Another observation from MalwareHunterTeam is that the source for the RSS feed shows the string Corp Leaks, which has been used by the now-defunct Nefilim ransomware gang [1, 2].
The blog and payment sites are up and running on different servers. Looking at the former, BleepingComputer noticed that the new ransomware operation’s blog drops a cookie named DEADBEEF, a computer term that was used as a filemarker by the TeslaCrypt ransomware gang.
A connection to a ransomware threat actor is not possible at this time as samples of the new REvil-based payload have to be analyzed and whoever is behind the new leak site has not claimed any name or affiliation, yet.
While under control of the FBI in November 2021, REvil’s data leak and payment sites showed a page titled “REvil is bad” and a login form, initially via TOR gateways and at the .Onion location.
The mystery of the redirects, both recent and from last year, deepens, as this suggests that someone other than law enforcement, has access to the TOR private keys that allowed them to make changes for the .Onion site.
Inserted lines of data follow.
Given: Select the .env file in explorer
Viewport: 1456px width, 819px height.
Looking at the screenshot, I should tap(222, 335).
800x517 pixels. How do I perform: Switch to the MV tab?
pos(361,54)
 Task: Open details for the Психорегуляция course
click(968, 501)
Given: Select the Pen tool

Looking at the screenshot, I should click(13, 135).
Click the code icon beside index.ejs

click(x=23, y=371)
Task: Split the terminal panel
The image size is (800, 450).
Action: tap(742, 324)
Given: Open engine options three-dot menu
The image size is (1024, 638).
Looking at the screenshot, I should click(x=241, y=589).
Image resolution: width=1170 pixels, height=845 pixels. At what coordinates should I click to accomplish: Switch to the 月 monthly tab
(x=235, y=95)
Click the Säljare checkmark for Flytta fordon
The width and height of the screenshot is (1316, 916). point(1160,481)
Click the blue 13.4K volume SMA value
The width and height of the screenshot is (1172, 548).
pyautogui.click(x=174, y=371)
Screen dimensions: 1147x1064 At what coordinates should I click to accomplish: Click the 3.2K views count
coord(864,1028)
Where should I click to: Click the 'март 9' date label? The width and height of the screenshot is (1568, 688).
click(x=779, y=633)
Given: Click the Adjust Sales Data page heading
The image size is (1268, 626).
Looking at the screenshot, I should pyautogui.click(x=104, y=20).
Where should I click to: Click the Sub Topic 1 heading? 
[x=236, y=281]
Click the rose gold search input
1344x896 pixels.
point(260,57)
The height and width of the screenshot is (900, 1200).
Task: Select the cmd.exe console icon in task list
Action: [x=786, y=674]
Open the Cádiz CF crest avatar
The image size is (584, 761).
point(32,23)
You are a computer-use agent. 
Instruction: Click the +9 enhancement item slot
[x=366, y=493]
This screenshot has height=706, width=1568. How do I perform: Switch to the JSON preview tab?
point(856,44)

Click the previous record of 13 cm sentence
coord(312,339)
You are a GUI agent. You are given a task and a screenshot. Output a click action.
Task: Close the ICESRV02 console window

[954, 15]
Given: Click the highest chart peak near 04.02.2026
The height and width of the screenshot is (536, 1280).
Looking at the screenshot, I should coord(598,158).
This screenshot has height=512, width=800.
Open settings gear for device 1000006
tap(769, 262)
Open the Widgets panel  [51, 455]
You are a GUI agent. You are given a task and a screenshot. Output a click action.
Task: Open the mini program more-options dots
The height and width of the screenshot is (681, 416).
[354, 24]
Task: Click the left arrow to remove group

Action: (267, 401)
On a popular Russian-speaking hacker forum, users are speculating between the new operation being a scam, a honeypot, or a legit continuation of the old REvil business that lost its reputation and has a lot to do to earn it back.
There are multiple ransomware operations that either use patched REvil encryptors or are impersonating the original group.
These include LV, which was using REvil’s encryptor before law enforcement shut them down and Ransom Cartel, which appears to be connected to REvil but the link is unclear.
REvil’s fall
REvil ransomware had a long run that started in April 2019 as a continuation of the GandCrab operation, the first that established the ransomware-as-a-service (RaaS) model.
The group is responsible for the Kaseya supply-chain attack that affected about 1,500 businesses and also led to their demise last year as law enforcement around the world intensified their collaboration to bring the gang down.
Soon after hitting Kaseya, the gang took a two-month break not knowing that law enforcement agencies had breached their servers. When REvil restarted the operation, they restored systems from backups, oblivious of the compromise.
“As a result of the joint actions of the FSB and the Ministry of Internal Affairs of Russia, the organized criminal community ceased to exist, the information infrastructure used for criminal purposes was neutralized” Russia’s Federal Security Service
In an interview with Rossiyskaya Gazeta, the Deputy Secretary of the Security Council of the Russian Federation, Oleg Khramov, said that the Russian law enforcement agency started its investigation into REvil from the name Puzyrevsky and an IP address transmitted by the United States as belonging to the group’s main hacker.
At the moment, the U.S. has stopped collaborating with Russia on cybersecurity threats – attacks on critical infrastructure in particular, as a direct result of Russia invading Ukraine.
Update (April 21): Article updated to make it clear that the ransomware gang redirecting from the original REvil leak site to the new one appears to be different from other groups that used a patched REvil payload in the past, and that the redirect was observed on April 20.